Ernestine Moller Gilbreth Carey | |
---|---|
Born |
New York City, New York, U.S. |
April 5, 1908
Died | November 4, 2006 Fresno, California, U.S. |
(aged 98)
Education | Smith College |
Known for | co-author, Cheaper by the Dozen and Belles on Their Toes |
Spouse(s) | Charles Everett Carey |
Parent(s) |
Lillian Moller Gilbreth Frank Bunker Gilbreth, Sr. |
Relatives | Frank Bunker Gilbreth, Jr., brother |
Ernestine Moller Gilbreth, Mrs. Carey (April 5, 1908 – November 4, 2006) was an American author.
Born in New York City, Ernestine Gilbreth was the daughter of Lillian Moller Gilbreth and Frank Bunker Gilbreth, early 20th-century pioneers of time and motion study and what would now be called organizational behavior.
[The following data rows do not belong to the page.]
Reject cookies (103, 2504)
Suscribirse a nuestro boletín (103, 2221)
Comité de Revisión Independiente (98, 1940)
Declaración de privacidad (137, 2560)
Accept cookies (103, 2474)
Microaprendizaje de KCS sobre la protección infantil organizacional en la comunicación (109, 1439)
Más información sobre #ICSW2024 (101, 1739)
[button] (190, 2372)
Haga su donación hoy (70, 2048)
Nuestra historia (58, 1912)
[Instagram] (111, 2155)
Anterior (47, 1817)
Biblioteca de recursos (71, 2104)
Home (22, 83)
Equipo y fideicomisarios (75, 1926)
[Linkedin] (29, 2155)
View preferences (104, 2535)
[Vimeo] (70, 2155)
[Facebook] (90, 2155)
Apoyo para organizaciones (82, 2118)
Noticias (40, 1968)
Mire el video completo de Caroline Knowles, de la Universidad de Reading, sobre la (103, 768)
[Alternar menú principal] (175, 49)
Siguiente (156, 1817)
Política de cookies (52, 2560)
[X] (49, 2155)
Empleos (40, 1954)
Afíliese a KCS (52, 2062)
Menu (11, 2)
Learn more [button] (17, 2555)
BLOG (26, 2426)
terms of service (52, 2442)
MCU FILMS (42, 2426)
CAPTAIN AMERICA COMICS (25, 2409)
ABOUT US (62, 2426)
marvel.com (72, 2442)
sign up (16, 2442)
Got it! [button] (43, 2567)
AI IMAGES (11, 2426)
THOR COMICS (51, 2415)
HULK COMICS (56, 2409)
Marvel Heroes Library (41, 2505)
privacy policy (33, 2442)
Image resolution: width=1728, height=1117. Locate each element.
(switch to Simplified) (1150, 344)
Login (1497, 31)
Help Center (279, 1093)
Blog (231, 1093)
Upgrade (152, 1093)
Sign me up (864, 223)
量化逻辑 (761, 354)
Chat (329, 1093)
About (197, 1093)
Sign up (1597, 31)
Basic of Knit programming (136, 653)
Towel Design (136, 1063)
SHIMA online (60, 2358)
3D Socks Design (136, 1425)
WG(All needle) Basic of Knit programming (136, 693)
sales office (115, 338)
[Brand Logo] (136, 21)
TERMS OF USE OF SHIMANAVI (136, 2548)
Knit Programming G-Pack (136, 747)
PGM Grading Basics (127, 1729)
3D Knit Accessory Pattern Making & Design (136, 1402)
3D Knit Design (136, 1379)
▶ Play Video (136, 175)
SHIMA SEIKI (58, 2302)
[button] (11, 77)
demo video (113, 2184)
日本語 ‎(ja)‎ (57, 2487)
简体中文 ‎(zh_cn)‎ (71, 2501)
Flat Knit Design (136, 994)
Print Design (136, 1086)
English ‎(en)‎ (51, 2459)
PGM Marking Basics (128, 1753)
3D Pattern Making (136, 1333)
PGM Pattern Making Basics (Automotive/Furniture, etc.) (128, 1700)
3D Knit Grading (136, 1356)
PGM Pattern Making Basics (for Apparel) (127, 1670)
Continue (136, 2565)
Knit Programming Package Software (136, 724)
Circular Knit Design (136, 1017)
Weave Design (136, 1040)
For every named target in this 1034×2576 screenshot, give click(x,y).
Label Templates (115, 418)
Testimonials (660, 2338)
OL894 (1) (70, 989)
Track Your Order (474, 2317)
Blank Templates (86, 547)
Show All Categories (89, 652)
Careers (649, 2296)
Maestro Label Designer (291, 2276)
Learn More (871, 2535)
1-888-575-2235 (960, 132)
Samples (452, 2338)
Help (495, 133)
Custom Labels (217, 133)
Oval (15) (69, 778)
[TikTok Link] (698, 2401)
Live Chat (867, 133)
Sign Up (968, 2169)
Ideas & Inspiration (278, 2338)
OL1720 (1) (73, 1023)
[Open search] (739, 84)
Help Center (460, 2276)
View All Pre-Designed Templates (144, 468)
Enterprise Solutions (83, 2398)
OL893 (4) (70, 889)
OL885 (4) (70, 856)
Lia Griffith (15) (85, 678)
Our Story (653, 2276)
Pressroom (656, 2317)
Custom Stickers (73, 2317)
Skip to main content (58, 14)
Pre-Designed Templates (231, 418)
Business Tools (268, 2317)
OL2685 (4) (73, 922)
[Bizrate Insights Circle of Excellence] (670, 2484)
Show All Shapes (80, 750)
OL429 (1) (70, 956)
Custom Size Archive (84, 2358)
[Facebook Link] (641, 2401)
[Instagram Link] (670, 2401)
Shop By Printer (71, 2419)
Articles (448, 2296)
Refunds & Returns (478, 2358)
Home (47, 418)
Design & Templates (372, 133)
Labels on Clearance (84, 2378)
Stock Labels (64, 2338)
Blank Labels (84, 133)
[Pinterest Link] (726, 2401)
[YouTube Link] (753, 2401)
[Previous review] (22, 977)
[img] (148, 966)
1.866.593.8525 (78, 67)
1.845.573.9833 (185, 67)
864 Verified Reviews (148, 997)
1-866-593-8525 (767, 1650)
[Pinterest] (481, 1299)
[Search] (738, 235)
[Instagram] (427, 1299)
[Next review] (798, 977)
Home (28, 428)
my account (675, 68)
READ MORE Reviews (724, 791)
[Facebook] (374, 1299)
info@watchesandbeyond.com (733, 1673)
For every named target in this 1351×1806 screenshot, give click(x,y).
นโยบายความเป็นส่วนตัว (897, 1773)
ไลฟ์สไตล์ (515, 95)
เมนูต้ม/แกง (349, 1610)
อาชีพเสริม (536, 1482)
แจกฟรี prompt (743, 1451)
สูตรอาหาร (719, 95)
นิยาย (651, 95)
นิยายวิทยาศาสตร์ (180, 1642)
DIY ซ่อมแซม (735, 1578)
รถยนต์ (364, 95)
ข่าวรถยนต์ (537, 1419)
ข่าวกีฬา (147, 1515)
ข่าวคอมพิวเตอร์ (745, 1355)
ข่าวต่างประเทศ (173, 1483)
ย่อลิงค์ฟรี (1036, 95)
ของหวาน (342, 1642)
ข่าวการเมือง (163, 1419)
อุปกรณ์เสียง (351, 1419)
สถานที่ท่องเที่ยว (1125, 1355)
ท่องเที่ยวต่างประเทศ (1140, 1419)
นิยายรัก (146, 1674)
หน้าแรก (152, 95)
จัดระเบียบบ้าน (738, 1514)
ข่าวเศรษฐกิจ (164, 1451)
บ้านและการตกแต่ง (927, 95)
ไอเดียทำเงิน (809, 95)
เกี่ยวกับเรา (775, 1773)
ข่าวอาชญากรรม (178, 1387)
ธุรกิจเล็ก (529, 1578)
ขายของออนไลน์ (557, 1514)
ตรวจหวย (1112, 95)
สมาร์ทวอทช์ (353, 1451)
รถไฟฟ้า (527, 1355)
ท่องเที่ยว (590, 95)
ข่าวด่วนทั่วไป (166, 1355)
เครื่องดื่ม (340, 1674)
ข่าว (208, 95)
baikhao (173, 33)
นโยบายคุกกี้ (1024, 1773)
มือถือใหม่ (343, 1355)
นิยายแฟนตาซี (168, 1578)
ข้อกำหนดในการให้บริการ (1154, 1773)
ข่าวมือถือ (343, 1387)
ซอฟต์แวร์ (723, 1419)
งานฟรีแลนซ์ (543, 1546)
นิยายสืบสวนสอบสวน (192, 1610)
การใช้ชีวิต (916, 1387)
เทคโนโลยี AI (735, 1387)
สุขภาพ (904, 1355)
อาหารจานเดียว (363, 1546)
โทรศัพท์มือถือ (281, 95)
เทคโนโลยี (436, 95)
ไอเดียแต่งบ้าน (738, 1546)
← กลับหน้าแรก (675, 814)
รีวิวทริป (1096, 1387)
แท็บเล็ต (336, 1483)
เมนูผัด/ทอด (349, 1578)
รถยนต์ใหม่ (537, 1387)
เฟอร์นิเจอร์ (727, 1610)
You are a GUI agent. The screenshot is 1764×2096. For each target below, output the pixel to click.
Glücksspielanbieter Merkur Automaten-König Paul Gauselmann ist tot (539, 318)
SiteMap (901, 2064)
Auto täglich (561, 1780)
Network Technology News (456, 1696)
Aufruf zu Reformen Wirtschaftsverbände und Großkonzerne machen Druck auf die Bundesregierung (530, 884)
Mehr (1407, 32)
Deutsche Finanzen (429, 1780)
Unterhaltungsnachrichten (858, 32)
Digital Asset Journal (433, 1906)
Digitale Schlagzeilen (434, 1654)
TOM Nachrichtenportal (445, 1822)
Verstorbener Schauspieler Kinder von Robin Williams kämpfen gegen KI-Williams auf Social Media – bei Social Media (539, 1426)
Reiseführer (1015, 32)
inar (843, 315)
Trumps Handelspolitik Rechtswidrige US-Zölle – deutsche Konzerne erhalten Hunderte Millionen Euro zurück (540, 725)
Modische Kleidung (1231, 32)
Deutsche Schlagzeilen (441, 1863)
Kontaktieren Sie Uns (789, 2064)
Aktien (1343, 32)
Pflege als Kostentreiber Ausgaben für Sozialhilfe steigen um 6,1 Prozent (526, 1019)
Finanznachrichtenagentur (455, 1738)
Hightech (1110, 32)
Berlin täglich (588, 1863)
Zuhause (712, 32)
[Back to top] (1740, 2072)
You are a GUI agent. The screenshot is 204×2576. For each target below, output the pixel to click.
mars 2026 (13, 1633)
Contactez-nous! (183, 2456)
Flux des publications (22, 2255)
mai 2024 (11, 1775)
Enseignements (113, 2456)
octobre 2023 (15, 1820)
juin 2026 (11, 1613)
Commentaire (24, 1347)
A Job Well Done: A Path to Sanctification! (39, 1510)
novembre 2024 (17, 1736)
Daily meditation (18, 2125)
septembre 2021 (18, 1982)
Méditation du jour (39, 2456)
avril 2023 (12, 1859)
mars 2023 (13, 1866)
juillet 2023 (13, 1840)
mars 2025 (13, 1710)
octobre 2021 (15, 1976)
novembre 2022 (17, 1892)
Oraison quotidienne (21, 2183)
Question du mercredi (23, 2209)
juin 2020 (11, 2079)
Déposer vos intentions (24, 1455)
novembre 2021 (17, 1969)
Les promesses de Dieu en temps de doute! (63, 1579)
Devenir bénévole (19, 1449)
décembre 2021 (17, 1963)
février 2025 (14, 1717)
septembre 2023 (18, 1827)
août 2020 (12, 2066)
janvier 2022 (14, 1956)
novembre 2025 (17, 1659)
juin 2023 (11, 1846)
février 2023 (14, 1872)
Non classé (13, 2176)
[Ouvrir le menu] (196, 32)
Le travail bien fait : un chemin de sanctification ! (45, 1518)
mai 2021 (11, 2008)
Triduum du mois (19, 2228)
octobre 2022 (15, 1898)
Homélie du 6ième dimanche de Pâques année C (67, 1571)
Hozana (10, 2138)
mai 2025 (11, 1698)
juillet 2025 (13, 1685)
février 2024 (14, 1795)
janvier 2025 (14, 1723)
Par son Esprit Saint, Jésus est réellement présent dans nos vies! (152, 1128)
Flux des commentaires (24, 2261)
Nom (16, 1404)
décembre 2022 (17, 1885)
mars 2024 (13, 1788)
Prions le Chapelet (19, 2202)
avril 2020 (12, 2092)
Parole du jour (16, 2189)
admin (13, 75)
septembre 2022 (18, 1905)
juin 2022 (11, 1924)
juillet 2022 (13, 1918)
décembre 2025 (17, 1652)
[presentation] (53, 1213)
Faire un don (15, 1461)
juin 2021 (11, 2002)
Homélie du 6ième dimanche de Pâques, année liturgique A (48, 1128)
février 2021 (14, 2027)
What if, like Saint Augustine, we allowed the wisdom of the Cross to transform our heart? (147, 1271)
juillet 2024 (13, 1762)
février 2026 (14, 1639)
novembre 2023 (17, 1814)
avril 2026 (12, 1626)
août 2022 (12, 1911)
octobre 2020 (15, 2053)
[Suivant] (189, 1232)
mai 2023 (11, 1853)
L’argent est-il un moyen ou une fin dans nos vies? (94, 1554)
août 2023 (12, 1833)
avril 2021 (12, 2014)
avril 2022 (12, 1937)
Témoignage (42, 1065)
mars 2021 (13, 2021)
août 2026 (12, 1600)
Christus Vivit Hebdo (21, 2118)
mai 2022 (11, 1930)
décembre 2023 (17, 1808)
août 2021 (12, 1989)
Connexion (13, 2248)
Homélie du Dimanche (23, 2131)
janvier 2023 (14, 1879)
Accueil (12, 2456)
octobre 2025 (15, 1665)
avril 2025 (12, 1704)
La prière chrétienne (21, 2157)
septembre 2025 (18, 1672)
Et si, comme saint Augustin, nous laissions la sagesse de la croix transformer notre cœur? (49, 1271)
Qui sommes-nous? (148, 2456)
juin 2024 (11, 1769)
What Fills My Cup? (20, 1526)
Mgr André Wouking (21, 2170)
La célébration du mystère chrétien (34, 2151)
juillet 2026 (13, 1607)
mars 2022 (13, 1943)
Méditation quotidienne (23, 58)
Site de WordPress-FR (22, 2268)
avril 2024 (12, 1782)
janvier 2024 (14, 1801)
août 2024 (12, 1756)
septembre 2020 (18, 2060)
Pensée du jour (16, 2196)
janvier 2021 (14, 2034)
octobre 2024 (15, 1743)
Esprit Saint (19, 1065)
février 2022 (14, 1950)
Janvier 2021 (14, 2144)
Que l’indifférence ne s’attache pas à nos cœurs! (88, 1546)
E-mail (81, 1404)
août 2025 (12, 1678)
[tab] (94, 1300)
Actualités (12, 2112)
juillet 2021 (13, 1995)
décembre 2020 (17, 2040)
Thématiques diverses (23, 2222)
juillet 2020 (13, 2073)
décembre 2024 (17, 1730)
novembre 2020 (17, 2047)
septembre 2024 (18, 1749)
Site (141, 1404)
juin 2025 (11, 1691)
She grew up in Montclair, New Jersey, with 11 siblings.
Gilbreth Carey and one of her younger brothers, Frank Gilbreth, Jr., chronicled the upbringing of the 12 Gilbreth children in their successful, comic memoir Cheaper by the Dozen (1948), which was adapted as an eponymous 1950 film. The pair followed up with a successful sequel, Belles on Their Toes (1950), which was adapted as an eponymous 1952 film.
Ernestine graduated from Smith College and worked as a department store buyer and manager for 14 years. In 1930, she married Charles Everett ("Chick") Carey, Sr., with whom she had two children, Lillian Carey Barley (b. 1938) and Charles Everett Carey, Jr., (b. 1942).
She was the author of several other books, including Rings Around Us, an account of the events that happened from the night she met her future husband, "Chick" Carey, to the night the two watched their daughter dance the Charleston as a high school freshman. Carey resided in Reedley, California.
She died of natural causes in Fresno, California, aged 98, on November 4, 2006.